В одном из писем 1911 года, хотя и с оговорками („ниже можете не читать“, „дальше еще хуже, пожалуй, не читайте“), Розанов высказывает свое мнение о Горьком и, главное, о том, как его использовали социал-демократы. „Осторожно скажу так: Ваша натура — боевая; положение (с детства) — в протест; и пока Вы были „протестующий“ — „натура“ и говорила золотые слова. Что же случилось потом, далее… Вас подняла „с.-д.“, — и понесла на плечах. Она создала Вам триумф: и, когда вместо „клоповника“ Вы очутились „в меду“, естественно иссякла сила Вашего голоса“[500].

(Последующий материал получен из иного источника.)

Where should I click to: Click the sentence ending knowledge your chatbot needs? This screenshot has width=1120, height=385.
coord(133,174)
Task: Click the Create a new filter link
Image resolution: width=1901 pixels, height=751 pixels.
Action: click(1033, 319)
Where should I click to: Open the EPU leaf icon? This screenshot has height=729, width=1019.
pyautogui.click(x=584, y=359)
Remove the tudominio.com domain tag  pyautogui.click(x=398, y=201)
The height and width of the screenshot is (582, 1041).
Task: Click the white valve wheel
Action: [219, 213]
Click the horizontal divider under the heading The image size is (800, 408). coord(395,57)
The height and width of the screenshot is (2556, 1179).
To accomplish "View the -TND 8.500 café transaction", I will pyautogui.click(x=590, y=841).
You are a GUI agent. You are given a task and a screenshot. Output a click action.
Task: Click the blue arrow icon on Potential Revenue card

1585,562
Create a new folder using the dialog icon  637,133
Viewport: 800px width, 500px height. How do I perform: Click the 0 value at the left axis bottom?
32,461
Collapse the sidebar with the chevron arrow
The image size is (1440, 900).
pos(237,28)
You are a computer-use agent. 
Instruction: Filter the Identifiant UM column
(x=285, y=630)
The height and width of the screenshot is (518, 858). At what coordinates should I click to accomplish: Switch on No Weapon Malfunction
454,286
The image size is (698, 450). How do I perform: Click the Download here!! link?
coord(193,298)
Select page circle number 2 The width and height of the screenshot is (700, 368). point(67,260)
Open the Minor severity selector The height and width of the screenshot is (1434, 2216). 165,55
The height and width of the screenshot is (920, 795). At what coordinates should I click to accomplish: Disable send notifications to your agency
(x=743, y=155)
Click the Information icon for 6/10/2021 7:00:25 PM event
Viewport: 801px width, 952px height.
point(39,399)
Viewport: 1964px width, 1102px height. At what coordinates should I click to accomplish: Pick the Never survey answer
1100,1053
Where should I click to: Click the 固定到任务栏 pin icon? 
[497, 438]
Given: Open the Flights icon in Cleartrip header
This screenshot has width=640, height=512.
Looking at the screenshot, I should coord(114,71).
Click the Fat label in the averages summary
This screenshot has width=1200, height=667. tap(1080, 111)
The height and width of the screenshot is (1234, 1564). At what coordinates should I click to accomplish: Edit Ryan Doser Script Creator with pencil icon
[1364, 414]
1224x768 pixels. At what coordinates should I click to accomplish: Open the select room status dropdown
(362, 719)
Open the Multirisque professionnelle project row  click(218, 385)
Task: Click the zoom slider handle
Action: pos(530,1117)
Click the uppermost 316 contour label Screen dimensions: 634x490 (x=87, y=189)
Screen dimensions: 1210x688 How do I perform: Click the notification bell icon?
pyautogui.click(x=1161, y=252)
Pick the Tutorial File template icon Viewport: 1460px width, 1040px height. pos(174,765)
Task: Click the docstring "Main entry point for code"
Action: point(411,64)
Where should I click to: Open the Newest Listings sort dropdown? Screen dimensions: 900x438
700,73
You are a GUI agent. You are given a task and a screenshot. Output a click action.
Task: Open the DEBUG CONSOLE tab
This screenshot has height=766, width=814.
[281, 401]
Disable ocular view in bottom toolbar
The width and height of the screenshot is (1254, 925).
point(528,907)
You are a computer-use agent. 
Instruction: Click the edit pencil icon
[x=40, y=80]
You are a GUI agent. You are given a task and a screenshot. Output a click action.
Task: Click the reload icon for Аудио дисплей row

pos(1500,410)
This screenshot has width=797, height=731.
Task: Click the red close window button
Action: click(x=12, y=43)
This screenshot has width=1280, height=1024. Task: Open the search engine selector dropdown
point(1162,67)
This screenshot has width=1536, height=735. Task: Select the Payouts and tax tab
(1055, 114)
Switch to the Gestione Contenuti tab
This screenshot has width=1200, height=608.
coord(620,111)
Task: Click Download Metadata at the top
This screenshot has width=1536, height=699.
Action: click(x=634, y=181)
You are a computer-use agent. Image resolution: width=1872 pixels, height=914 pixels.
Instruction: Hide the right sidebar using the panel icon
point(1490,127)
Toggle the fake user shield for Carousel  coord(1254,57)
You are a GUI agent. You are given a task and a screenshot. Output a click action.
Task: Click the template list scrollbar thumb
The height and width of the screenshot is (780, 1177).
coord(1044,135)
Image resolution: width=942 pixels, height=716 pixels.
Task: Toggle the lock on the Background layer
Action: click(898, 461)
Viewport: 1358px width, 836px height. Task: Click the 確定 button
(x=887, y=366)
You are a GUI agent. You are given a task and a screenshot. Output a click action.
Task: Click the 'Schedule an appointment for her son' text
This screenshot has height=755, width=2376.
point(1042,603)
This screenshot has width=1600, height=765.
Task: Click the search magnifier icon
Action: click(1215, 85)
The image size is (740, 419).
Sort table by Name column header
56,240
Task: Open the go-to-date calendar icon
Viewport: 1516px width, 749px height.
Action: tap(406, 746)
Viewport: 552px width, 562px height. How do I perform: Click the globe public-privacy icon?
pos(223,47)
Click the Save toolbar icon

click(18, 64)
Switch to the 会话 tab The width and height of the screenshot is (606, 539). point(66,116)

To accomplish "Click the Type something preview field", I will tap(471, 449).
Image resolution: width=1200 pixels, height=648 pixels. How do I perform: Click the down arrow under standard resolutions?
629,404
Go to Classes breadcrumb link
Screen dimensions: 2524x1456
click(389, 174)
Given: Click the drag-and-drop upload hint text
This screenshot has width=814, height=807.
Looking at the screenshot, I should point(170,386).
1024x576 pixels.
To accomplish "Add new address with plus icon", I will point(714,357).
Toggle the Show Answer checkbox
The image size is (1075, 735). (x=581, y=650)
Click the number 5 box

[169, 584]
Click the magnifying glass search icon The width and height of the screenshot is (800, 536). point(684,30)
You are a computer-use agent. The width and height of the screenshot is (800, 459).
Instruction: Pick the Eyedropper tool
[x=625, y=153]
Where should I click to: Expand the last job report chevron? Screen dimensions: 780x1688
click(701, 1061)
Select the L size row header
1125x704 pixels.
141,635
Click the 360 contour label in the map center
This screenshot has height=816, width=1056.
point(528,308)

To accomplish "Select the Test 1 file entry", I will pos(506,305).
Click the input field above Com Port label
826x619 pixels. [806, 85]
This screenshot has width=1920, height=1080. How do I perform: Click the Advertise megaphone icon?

Горький не согласился с такой оценкой и отвечал: „Несомым“ я никогда себя не чувствовал, более того — имею дерзость думать, что всю жизнь сам нес всех, кому по пути со мною было, да и до сей поры попутчиков несу. Голосишко же у меня стал спокойней, но — разве ослаб? Не думаю»[501]. Здесь впервые понятие «попутчики» употреблено в литературном контексте, как оно стало привычным в 20-е годы.
Розанов остался при своих мыслях о Горьком: его «тащили», а он вообразил, что «тащит эпоху за собой», — писал он в петроградской газете «Колокол», где печатался в 1916 году под псевдонимом В. Ветлугин. «Отсюда тон его принял совершенно нелепый характер: он то расправлялся с Францией , то с Соединенными Штатами , — расправлялся небрежно, через какое-нибудь „письмо в редакцию“, о котором, уже по неестественности дела, — правда, начинали везде сейчас же шуметь, писать, говорить».
Еще в канун первой русской революции Розанов писал, что молодые писатели группируются либо около «яркой фигуры Максима Горького», либо в кружке декадентов и символистов. Он полагал, что интерес к Горькому быстро пройдет. «Максим Горький — весь современность, и притом — только современность. Это придало необыкновенную выпуклость ему, яркость, дало силу удара. Каждый писатель, более сложный, рассеивается множеством частиц своих в целом ряде поколений, которым будет казаться все нов и нов, тогда как своему поколению, он не представлялся очень большим; напротив, своему поколению Максим Горький представляется страшно огромным: но сейчас же после „своего поколения“ он представится стар, давно известен и нисколько не интересен. Конечно, он еще молод и за будущее нельзя ручаться»[502].